STATED GOAL - Write out the entries from the line with "This screenshot has width=941, height=450." up to and including the line with "point(1102,511)", changing "Link Bank" to "Add Account" and keeping everything else the same. Leave the pictures out.

======

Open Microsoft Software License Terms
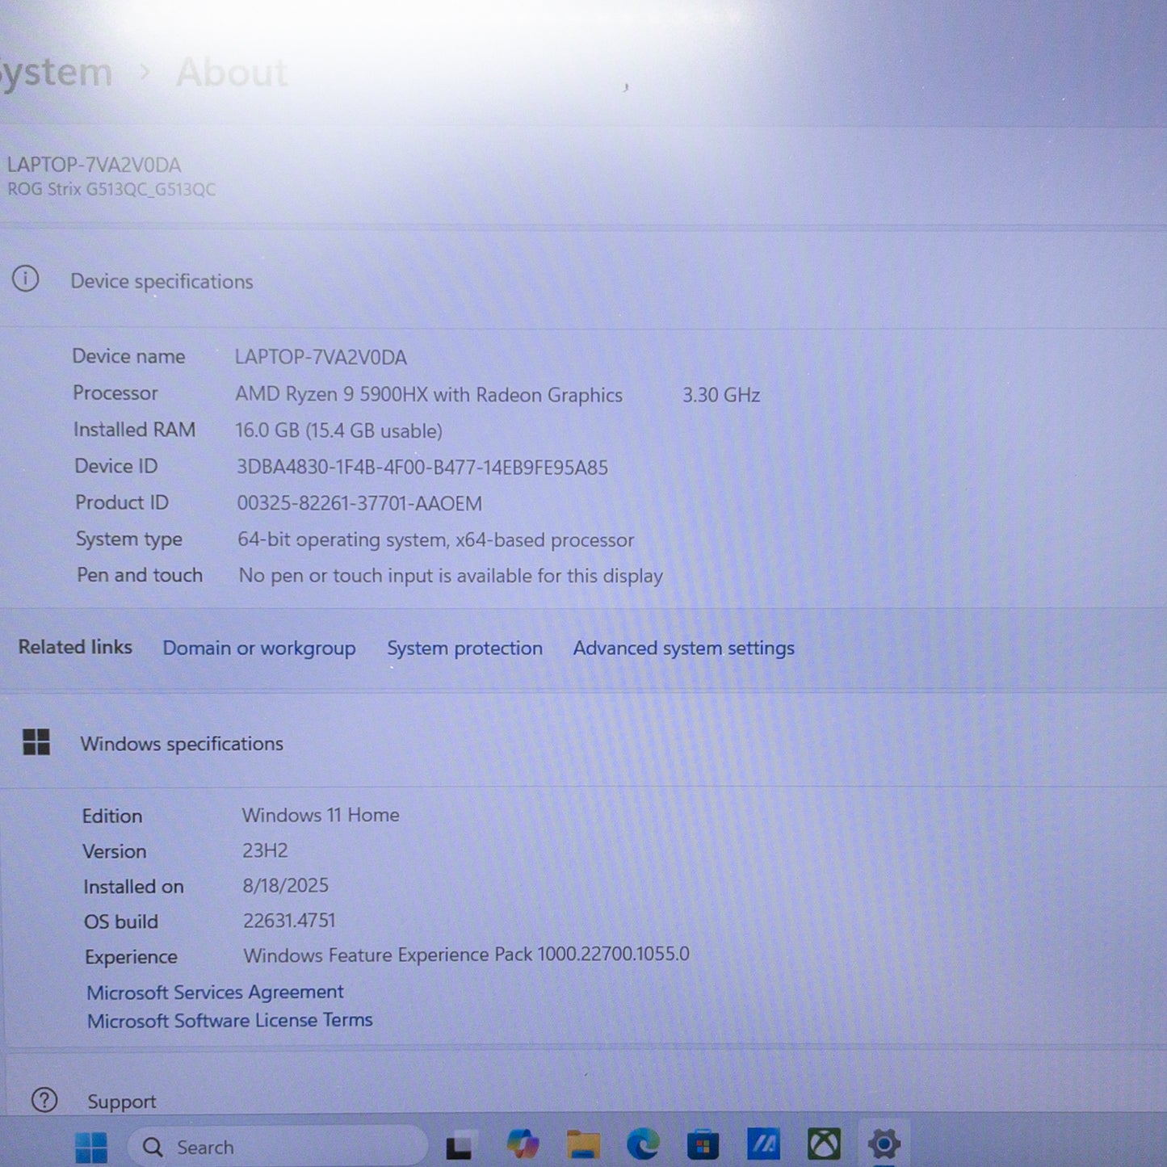This screenshot has width=1167, height=1167. click(x=230, y=1020)
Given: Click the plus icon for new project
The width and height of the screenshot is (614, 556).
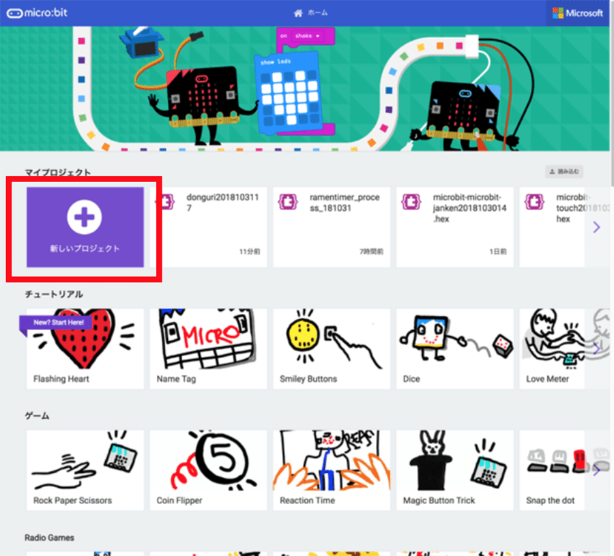Looking at the screenshot, I should click(x=85, y=217).
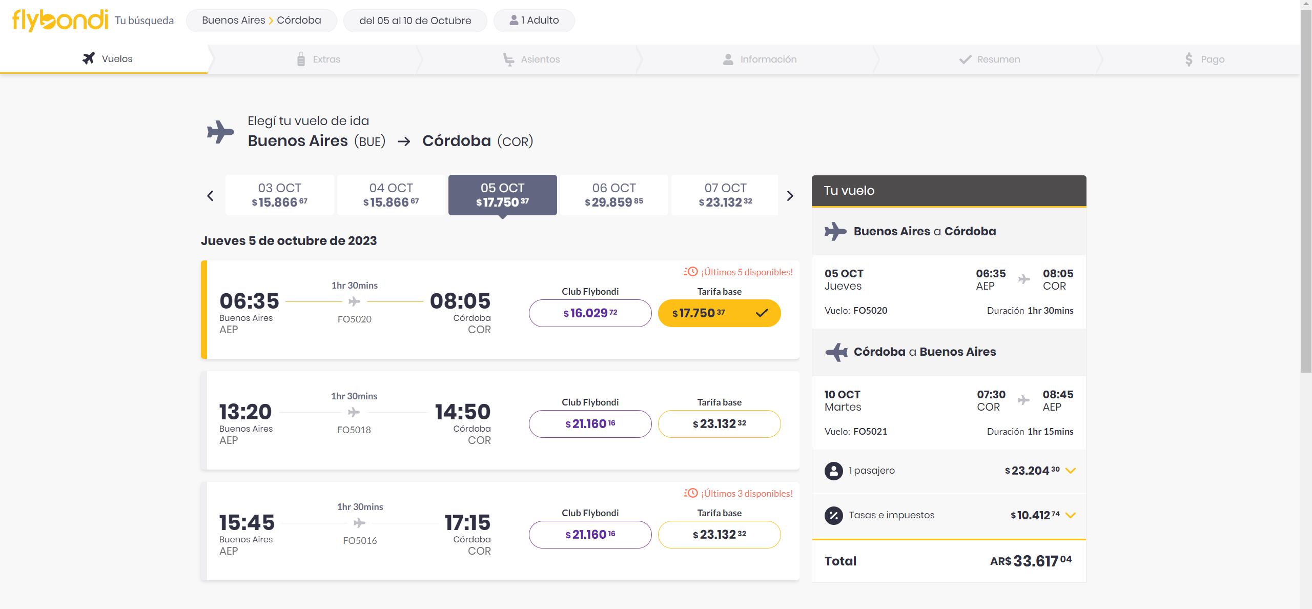Click the flight search airplane icon in top bar

coord(90,58)
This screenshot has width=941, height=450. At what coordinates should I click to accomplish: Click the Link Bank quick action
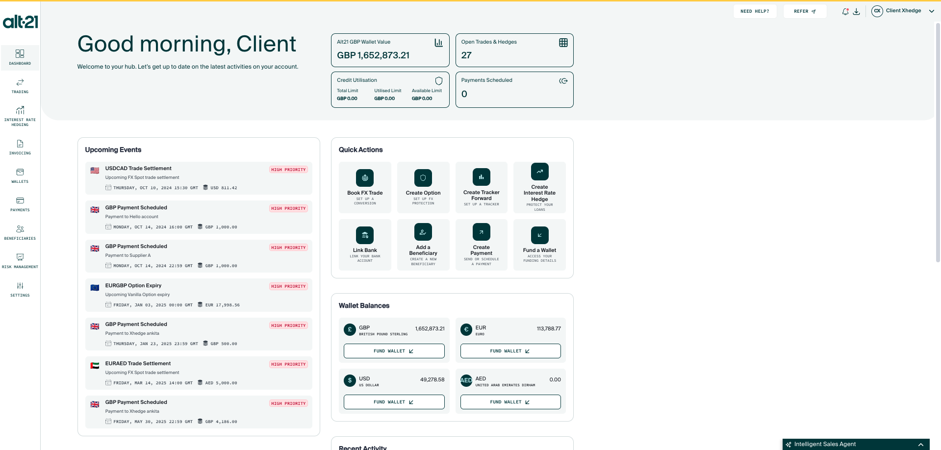pos(365,245)
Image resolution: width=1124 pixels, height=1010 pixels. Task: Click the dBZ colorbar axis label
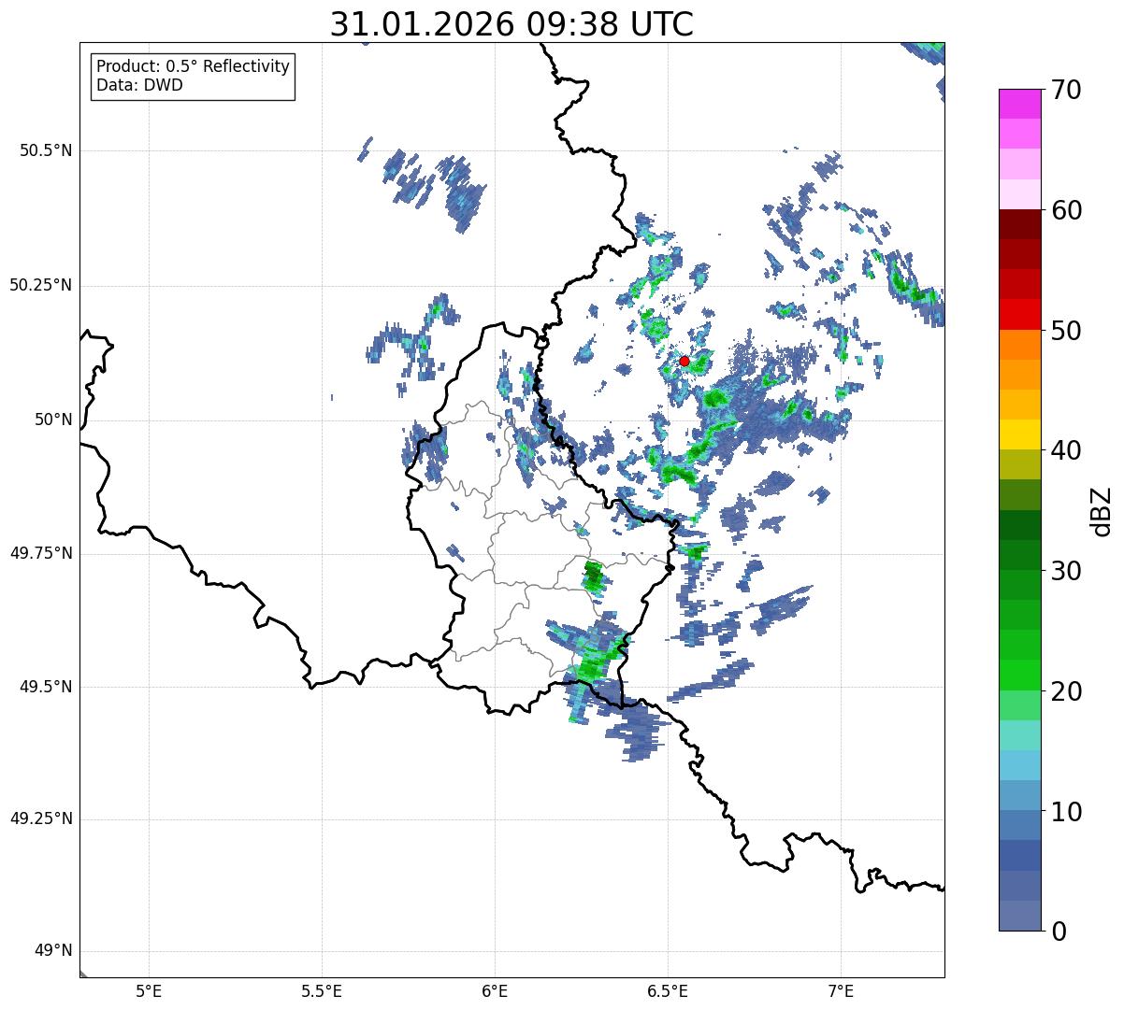point(1102,511)
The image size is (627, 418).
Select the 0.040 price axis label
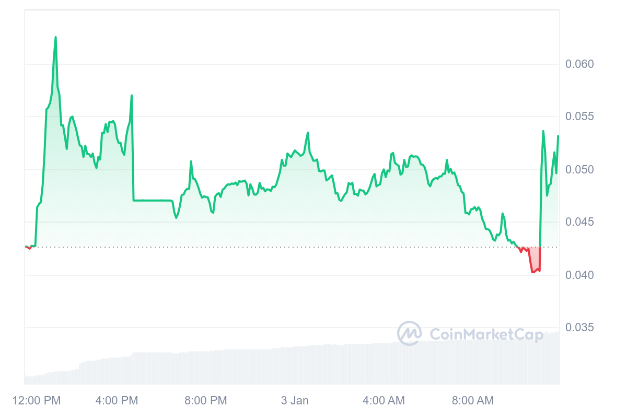coord(579,275)
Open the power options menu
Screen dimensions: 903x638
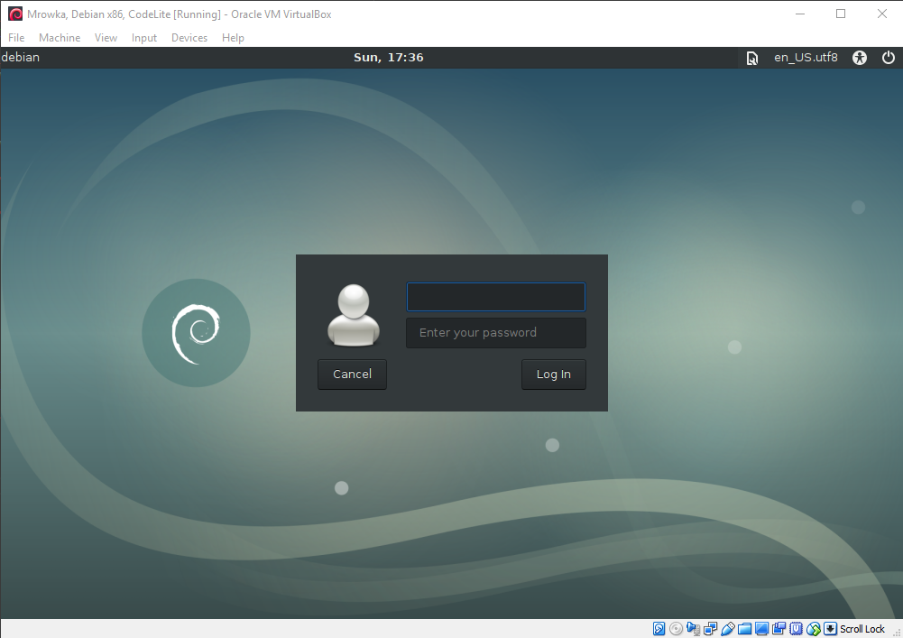[x=889, y=58]
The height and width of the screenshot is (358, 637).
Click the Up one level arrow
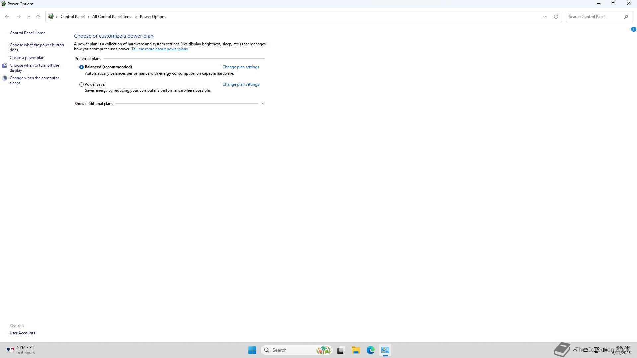point(38,17)
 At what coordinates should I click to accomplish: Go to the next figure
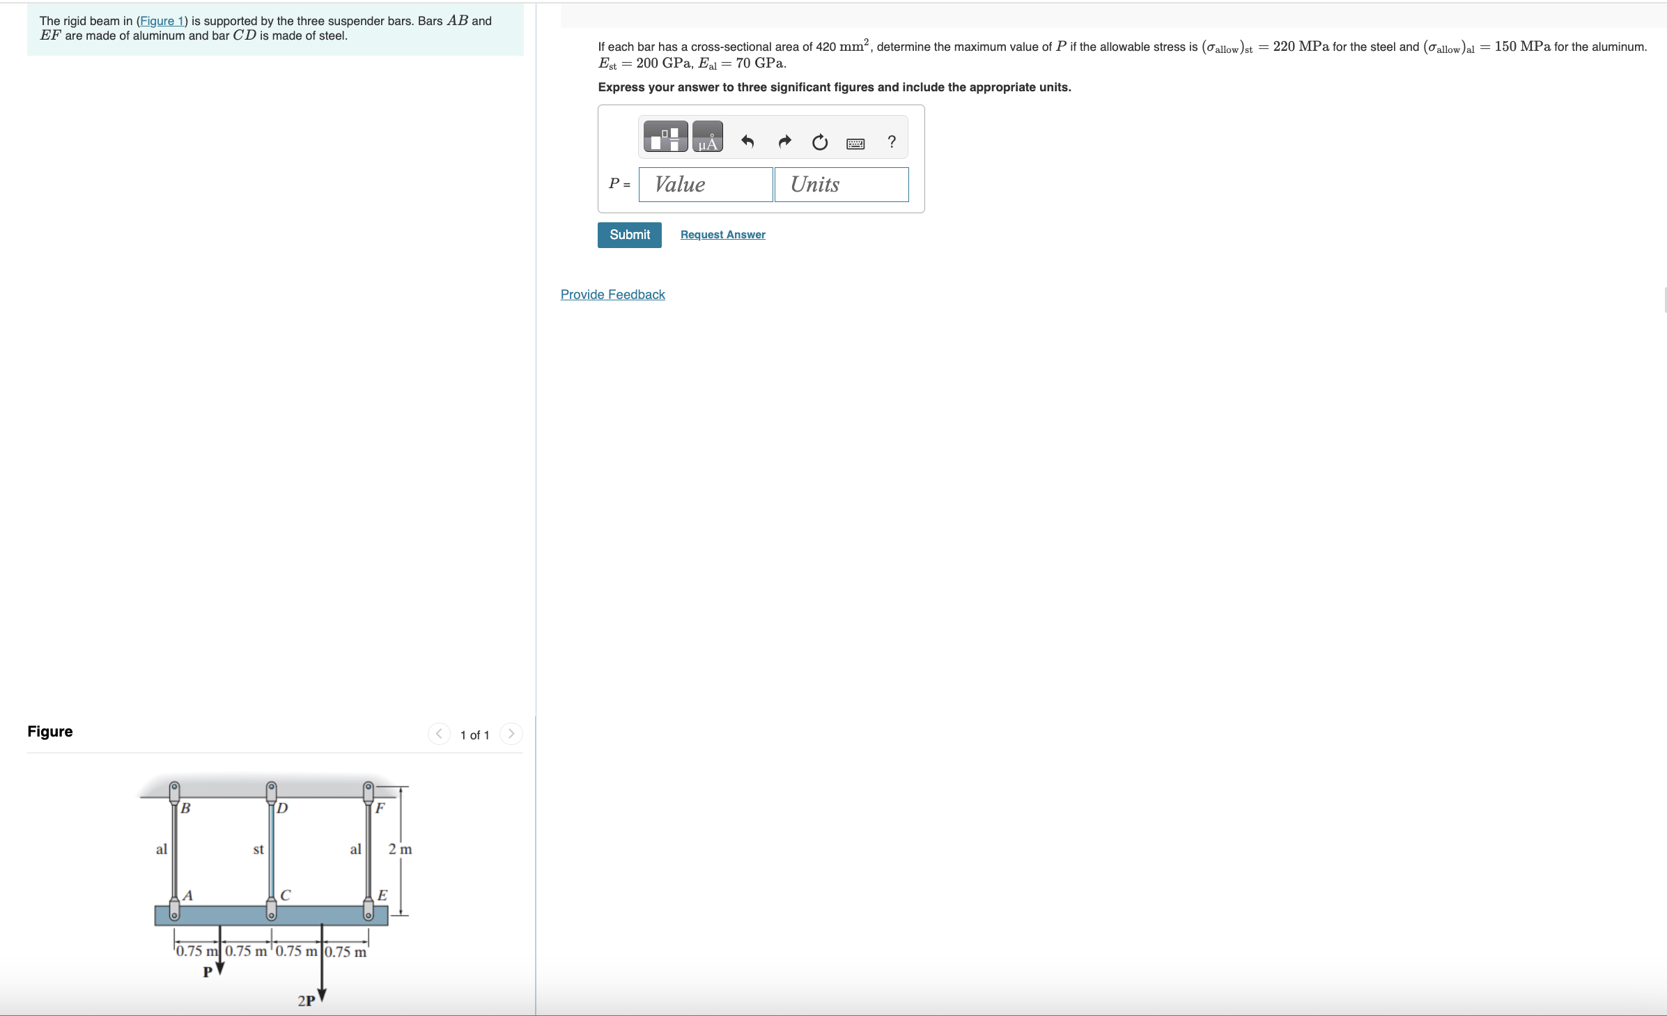point(511,734)
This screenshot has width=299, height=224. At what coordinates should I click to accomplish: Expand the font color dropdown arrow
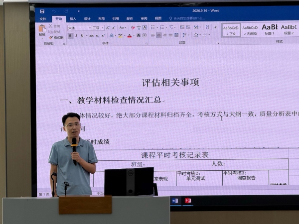click(134, 35)
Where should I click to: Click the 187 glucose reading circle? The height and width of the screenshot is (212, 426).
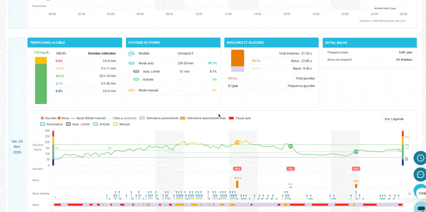[x=291, y=146]
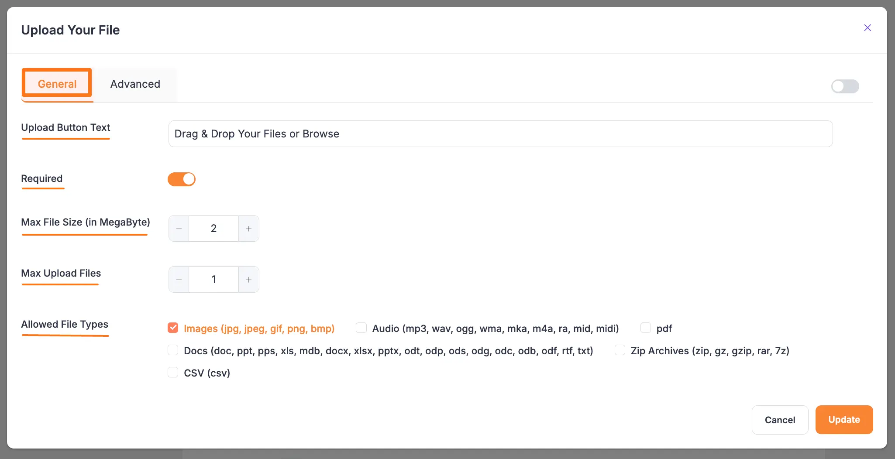Check the Docs allowed file type
Viewport: 895px width, 459px height.
click(173, 350)
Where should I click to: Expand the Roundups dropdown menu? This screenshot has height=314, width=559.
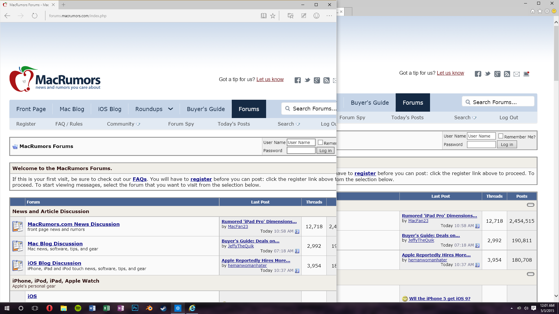(x=171, y=109)
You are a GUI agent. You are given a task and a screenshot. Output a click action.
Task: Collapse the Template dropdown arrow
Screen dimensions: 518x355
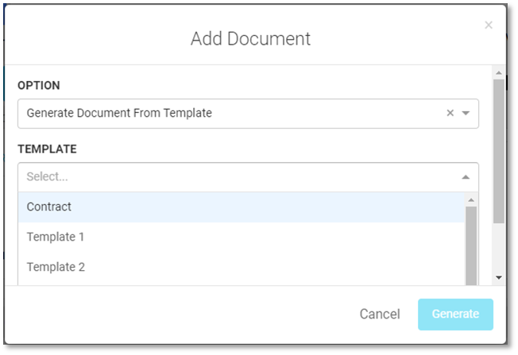466,177
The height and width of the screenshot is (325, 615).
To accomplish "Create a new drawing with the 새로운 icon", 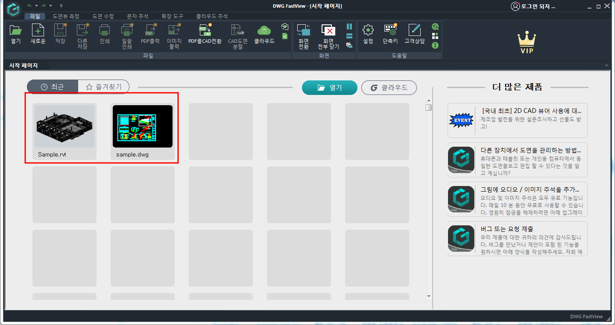I will 38,34.
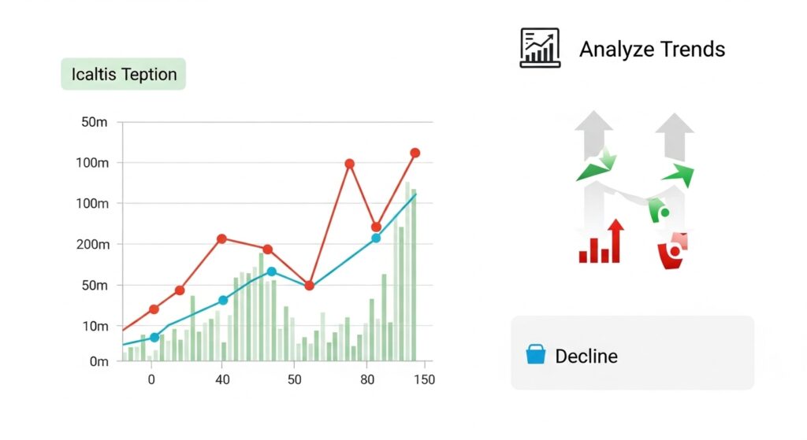Click the green arrow pointing right

pos(678,175)

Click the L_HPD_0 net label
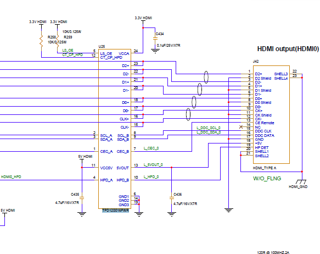[151, 177]
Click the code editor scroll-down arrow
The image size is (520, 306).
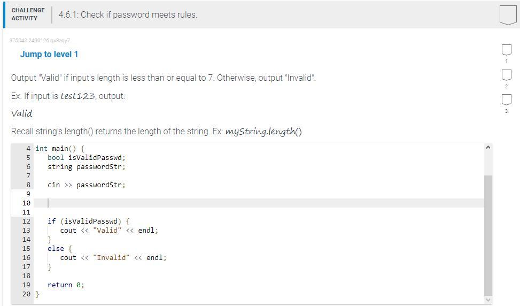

======

SOLVED PROBLEM -
This screenshot has width=941, height=450. At what coordinates should I click to accomplish: Click the Add Account quick action
pos(365,245)
Image resolution: width=1124 pixels, height=1010 pixels. Task: Click the dBZ colorbar axis label
point(1102,511)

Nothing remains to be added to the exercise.